Quel quadro dei pittori del Rinascimento Italiano, in cui è raffigurato Gesù crocifisso ed il Padre sopra che con le mani regge i bracci della croce del Figlio, in mezzo vi è lo Spirito Santo. Quelle braccia allargate del Figlio e sorrette dall’amore paterno, nella potenza dello Spirito Santo stringono noi perché diventiamo figli e possiamo gridare: “Papà mio come mi hai amato, ma voglio amarti anche io, voglio che Tu sia il primo amore della mia persona e possa occupare – insieme al Figlio e allo Spirito Santo – il primo posto nel mio cuore, nella mia mente, nella mia vita, nelle mie scelte, nel mio comportamento, nel mio essere, vivere e agire, amare e morire”.

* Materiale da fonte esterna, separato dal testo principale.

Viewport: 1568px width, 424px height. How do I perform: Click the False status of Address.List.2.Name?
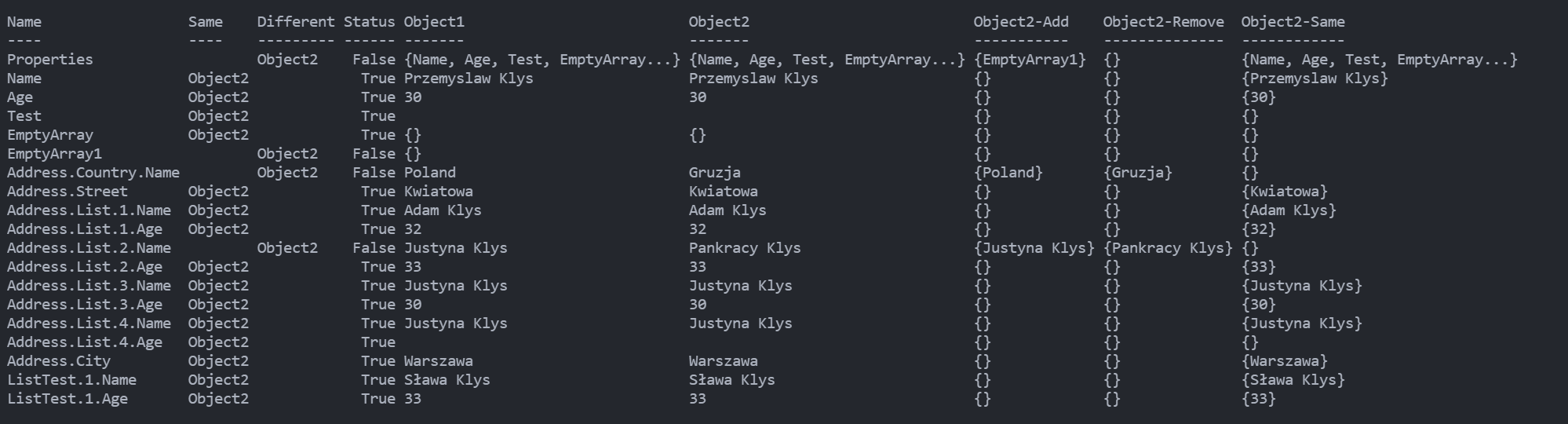(x=374, y=248)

La Pasqua diventa il momento della nostra nascita di figli e quindi si rivela il misterium amoris del Padre che sulla Croce, offendo il Figlio fino alla morte, diventa generatore di migliaia di figli, di tutta la storia della salvezza e – sulla Croce –  Gesù da Unigenito diventa primogenito di una moltitudine di figli, i quali siamo tutti noi che il Padre ha voluto abbracciare insieme al Figlio per dirci: “Vi voglio bene, lasciatevi avvolgere dal mio amore, lasciatevi condurre dalla mia grazia, siate figli miei, perché non mi amate? Perché mi emarginate? Perché mi invocate con paura, se mi invocate? Io ho dato mio Figlio per voi e mio Figlio ha dato sé stesso per voi”. Ci rendiamo conto di questo amore infinito di cui Gesù ci parla? Noi siamo povere creature ma per il suo amore infinito, la sua bontà, la sua grazia e per l’atto di generosità che il Padre ha compiuto nell’inviare il Figlio e donarlo a noi sulla Croce, siamo stati rigenerati, rinnovati, nobilitati, trasfigurati, resi figli suoi. Il Padre dice a noi come a suo Figlio: “Tu sei mio figlio, io ti ho generato sulla Croce quando ho sacrificato il Figlio mio” e noi possiamo dire: “Papà mio dolcissimo nelle tue braccia affido la mia vita”.